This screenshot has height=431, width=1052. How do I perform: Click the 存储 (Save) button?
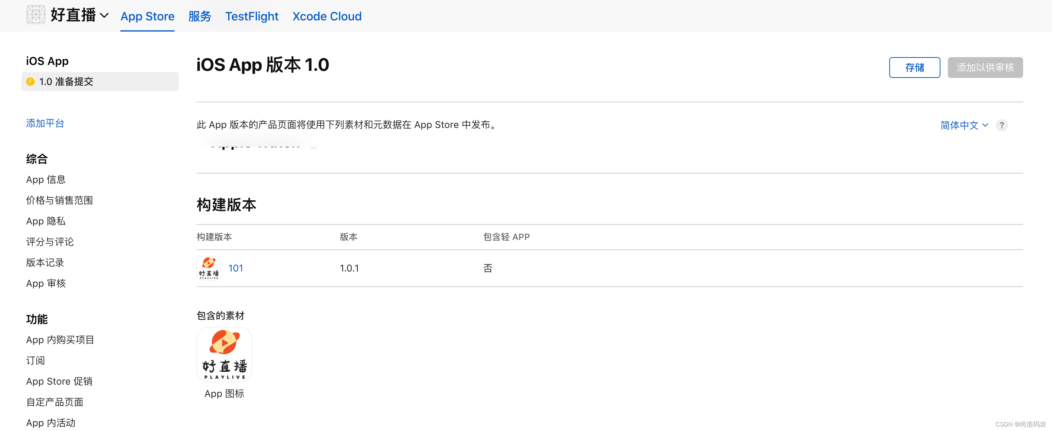[x=914, y=67]
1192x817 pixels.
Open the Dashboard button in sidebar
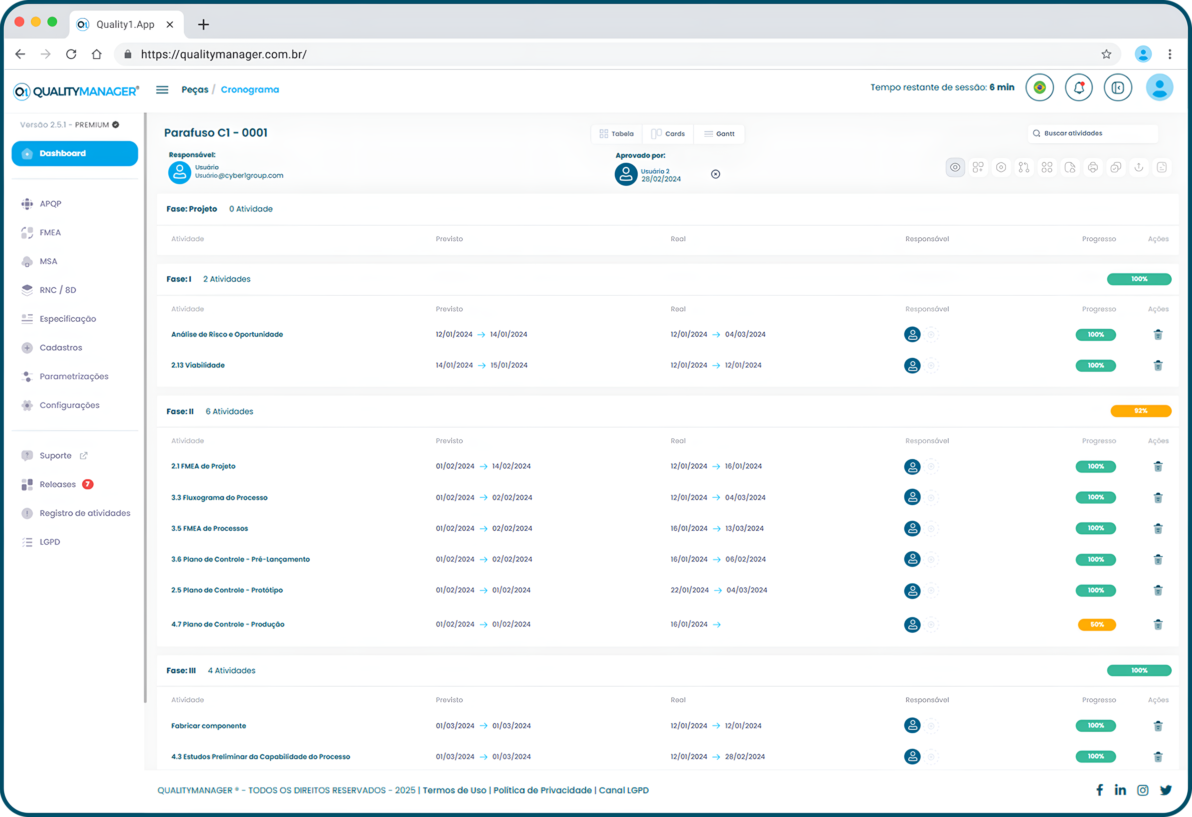(x=75, y=153)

- _Activity_: When printing the entries, leave out the images and keep everything else exact.

- _Expected answer_:
This screenshot has height=431, width=1052. How do I perform: Click the 存储 (Save) button?
[x=914, y=67]
1192x817 pixels.
Open the Dashboard button in sidebar
(x=75, y=153)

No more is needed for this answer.